Work task: Output exactly the lines from the line that has "Where should I" through the last line of the data below, with no pictures.

Records drawn from a dataset:
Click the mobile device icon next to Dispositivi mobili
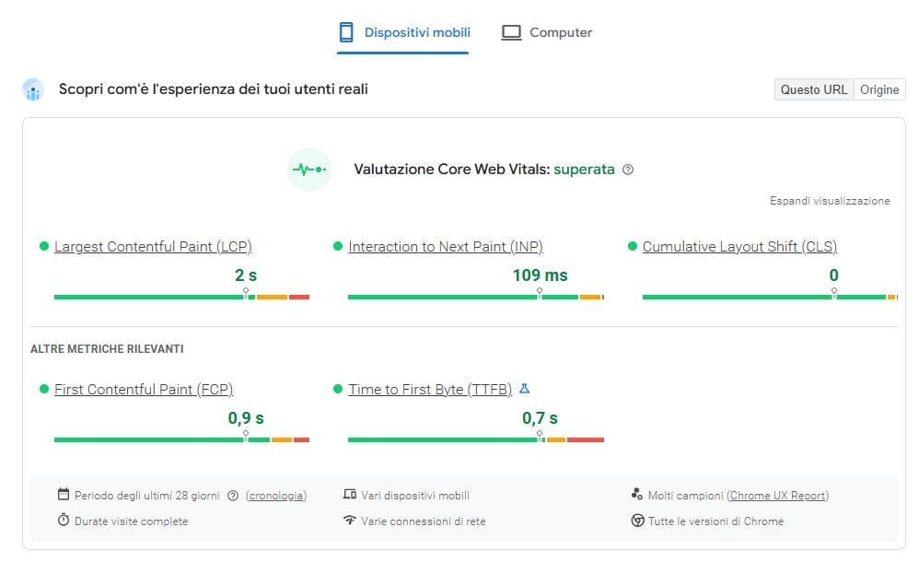The image size is (919, 562). click(x=347, y=32)
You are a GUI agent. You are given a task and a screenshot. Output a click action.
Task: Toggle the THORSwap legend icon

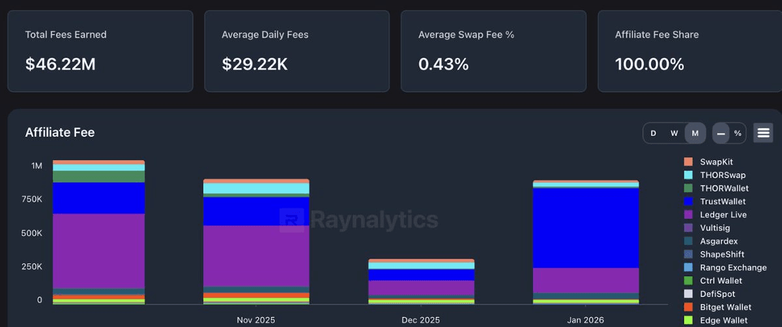(x=688, y=175)
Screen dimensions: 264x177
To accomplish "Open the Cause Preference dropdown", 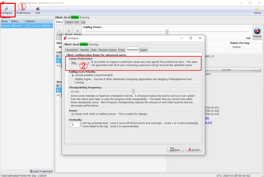I will coord(80,63).
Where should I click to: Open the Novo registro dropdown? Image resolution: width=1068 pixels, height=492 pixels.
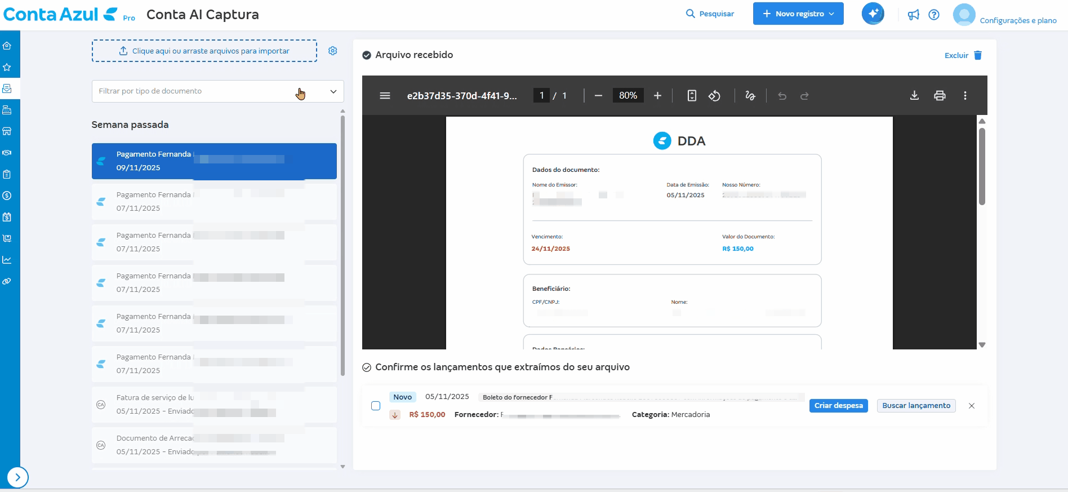pyautogui.click(x=798, y=14)
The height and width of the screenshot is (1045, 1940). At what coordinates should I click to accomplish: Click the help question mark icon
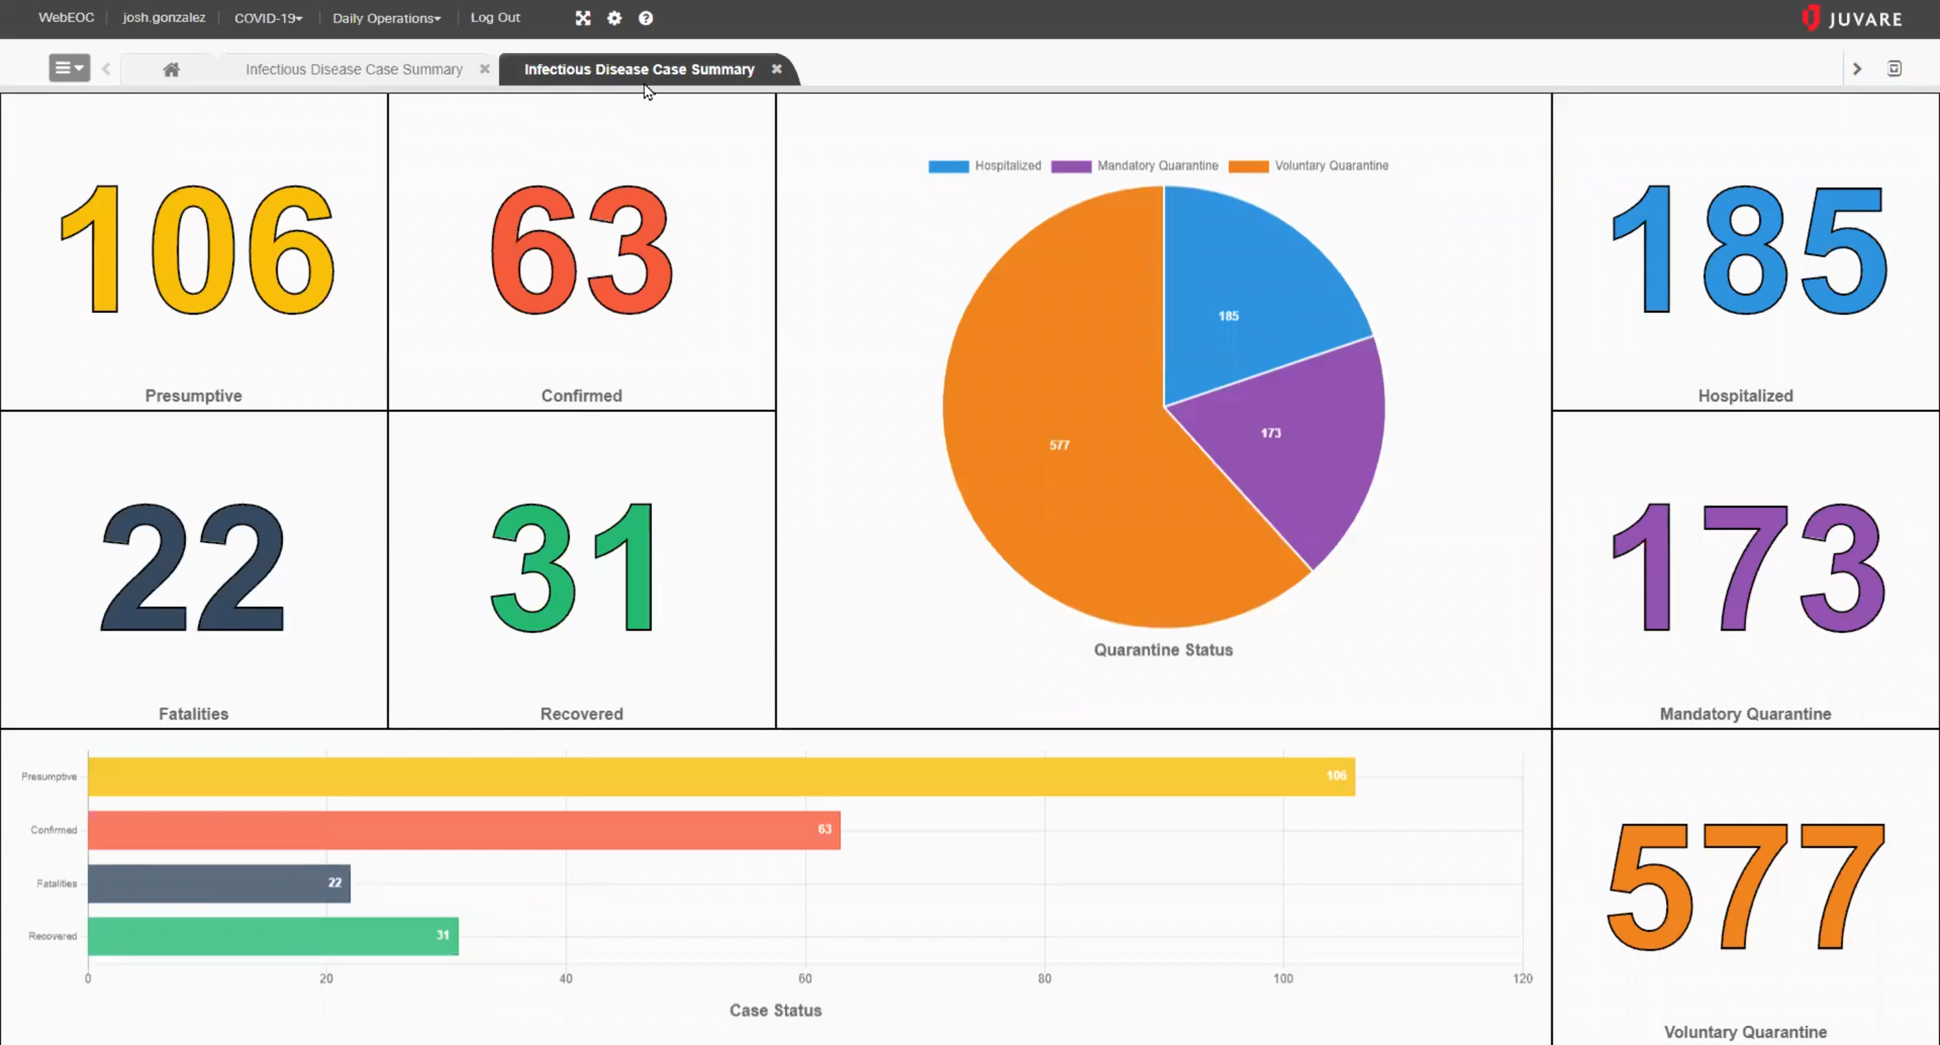(645, 18)
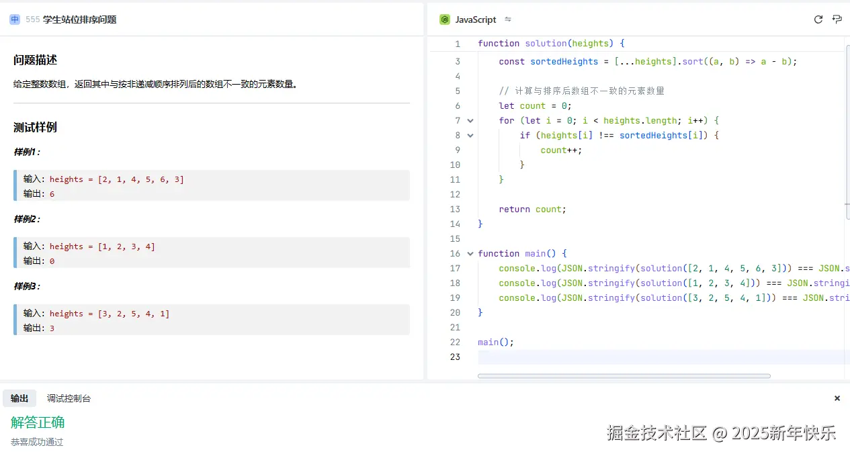Click the blue 中 difficulty badge
850x456 pixels.
(15, 19)
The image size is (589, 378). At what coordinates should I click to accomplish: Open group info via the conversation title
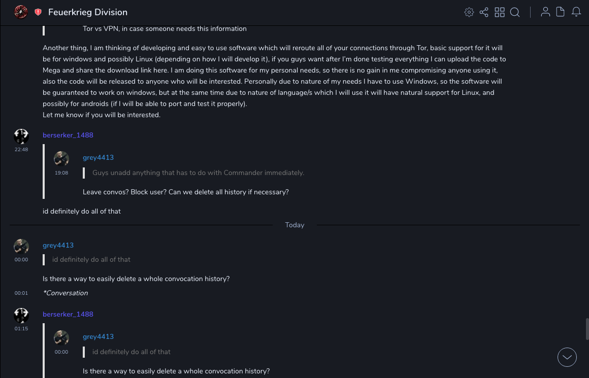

Written solution:
Where should I click to: Open the Novo registro dropdown? Image resolution: width=1068 pixels, height=492 pixels.
pyautogui.click(x=798, y=14)
The height and width of the screenshot is (1045, 1940). At what coordinates should I click to accomplish: Click the help question mark icon
(645, 18)
Click the blue 中 difficulty badge
850x456 pixels.
(15, 19)
The image size is (589, 378). At what coordinates should I click to accomplish: Open group info via the conversation title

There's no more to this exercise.